February 19th, 2008 at 10:27 am
24
Biggus Rickus says:
Better sign:
Q: What do you tell a woman with two black eyes?
A: Nothing Dozier hasn’t already told her twice.
February 19th, 2008 at 10:29 am
25
sb says:
#21…I think they’ve all got a little Captain in ‘em…
February 19th, 2008 at 10:32 am
26
Mike says:
Bomar isn’t really a good case for saying recruiting’s all a crap shoot. If it wasn’t for the off-field shenanigans, he’d probably be getting drafted this year somewhere in the first two rounds.
February 19th, 2008 at 11:03 am
27
Tater Salad says:
I’m just glad the Commercial Appeal is now uploading pornography to the internet. At least that’s why the office filter service just told me.
February 19th, 2008 at 11:10 am
28
Tater Salad says:
Excuse me. That’s *what*
February 19th, 2008 at 11:10 am
29
sonofsamford says:
The po-po has a Wanda Sykes thing going in pic #2. That,or a Clay Davis “sheeeeeiiit” look.
February 19th, 2008 at 11:23 am
30
etsuVol says:
At the exact same time Adams was on the radio this morning telling a Nick Saban story about how he kicked a starter off his team at LSU one time, a story on Nick’s Alabama team is on the wires about a player being involved in first-degree armed robbery.
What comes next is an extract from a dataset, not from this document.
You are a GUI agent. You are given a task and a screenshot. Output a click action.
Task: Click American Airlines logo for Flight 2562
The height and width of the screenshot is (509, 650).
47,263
Credibility, buh bye! With UT at least it’s just a bunch of college kids getting drunk, which apparently only happens in Knoxville, and is entirely the fault of Phillip Fulmer.
February 19th, 2008 at 11:24 am
31
Avery says:
Mempis?
February 19th, 2008 at 11:35 am
32
sir Walter Scott says:
#30
Apparently there are two things that are unique to UT student athletes:
1. They are the only ones that get drunk and this is a well known fact as you stated.
2. They (or you) don’t understand the terms tongue-in-cheek, farce, satire, irony – which is odd because I sensed you tried to use sarcasism in your comment.
February 19th, 2008 at 12:49 pm
33
Will (the other one) says:
@ #23
I was more disturbed that they quote the band jackal.
The chainsaw guy had to have blackmail material on someone to get that crap band a set at Woodstock ‘96.
February 19th, 2008 at 1:44 pm
34
Bama93 says:
I’m giving them the benefit of the doubt on the “Mempis” spelling. I’m guessing this was spelled incorrectly on purpose. Too naive?
Also, the “I dated Dozier” gal just over the shoulder of said Dozier staring right at her is just a classic shot. Those Blazers are a crazy lot!
February 19th, 2008 at 2:43 pm
35
citiesaregreat says:
Sarcasism??? Where exactly does sarcasism fall in with tongue-in-cheek, farce, satire and irony. My f*cking Funk and Wagnals doesn’t recognize sarcasism. But then, there’s a lot it doesn’t recognize. Such is life.